## Exercise data
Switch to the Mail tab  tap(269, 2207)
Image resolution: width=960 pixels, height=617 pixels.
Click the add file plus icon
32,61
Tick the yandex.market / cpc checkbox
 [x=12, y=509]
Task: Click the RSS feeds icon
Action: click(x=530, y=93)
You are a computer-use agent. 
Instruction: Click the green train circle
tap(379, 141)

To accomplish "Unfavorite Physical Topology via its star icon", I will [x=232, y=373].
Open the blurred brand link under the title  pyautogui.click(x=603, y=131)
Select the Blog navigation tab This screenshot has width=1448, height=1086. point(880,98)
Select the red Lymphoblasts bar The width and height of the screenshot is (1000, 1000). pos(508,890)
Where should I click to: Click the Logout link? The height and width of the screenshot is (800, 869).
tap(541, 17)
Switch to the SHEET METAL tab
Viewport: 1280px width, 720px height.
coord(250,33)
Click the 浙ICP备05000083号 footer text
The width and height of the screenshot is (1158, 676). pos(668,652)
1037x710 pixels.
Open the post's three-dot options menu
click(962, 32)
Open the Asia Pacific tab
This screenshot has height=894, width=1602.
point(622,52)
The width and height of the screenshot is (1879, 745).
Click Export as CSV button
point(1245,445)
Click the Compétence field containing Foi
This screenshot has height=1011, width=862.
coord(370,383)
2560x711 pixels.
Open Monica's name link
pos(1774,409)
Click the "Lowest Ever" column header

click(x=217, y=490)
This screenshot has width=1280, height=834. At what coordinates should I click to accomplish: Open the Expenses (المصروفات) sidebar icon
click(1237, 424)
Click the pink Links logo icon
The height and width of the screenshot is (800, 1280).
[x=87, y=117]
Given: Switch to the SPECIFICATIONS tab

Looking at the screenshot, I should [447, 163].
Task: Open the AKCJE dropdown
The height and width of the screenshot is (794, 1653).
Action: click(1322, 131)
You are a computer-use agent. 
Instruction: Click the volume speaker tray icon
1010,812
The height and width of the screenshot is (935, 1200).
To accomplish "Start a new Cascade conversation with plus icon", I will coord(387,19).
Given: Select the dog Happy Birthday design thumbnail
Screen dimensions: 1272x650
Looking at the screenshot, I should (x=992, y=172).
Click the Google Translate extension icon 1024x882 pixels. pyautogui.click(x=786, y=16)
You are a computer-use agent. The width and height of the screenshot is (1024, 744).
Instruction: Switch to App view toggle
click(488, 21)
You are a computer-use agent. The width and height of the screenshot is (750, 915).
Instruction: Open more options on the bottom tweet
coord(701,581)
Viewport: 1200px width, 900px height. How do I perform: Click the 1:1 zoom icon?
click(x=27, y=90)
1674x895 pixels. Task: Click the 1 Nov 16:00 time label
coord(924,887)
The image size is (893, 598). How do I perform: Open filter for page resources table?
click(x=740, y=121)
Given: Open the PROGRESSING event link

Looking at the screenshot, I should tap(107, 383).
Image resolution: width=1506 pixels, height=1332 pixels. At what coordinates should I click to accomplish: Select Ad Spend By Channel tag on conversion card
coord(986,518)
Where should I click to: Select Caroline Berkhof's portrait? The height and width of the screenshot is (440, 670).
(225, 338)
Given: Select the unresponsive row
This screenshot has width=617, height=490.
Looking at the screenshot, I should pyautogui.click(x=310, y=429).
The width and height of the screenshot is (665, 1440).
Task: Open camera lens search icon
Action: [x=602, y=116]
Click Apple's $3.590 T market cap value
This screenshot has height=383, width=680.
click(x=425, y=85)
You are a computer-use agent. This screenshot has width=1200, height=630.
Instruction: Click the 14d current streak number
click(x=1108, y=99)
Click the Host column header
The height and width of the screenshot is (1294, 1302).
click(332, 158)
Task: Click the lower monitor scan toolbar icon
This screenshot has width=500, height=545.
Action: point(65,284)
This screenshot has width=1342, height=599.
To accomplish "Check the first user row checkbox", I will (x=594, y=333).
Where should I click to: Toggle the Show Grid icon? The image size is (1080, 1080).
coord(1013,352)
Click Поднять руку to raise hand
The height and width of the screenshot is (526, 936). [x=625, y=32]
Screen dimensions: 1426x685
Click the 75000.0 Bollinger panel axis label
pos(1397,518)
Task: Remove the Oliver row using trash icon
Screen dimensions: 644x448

## Task to carry out
Return exactly the lines above from the line that has "Image resolution: width=1506" through the line that has "You are a computer-use agent. This", inclusive, and nothing else.

## Answer for this exercise
Image resolution: width=1506 pixels, height=1332 pixels. At what coordinates should I click to accomplish: Select Ad Spend By Channel tag on conversion card
coord(986,518)
Where should I click to: Select Caroline Berkhof's portrait? The height and width of the screenshot is (440, 670).
(225, 338)
Given: Select the unresponsive row
This screenshot has width=617, height=490.
Looking at the screenshot, I should pyautogui.click(x=310, y=429).
The width and height of the screenshot is (665, 1440).
Task: Open camera lens search icon
Action: [x=602, y=116]
Click Apple's $3.590 T market cap value
This screenshot has height=383, width=680.
click(x=425, y=85)
You are a computer-use agent. This screenshot has width=1200, height=630.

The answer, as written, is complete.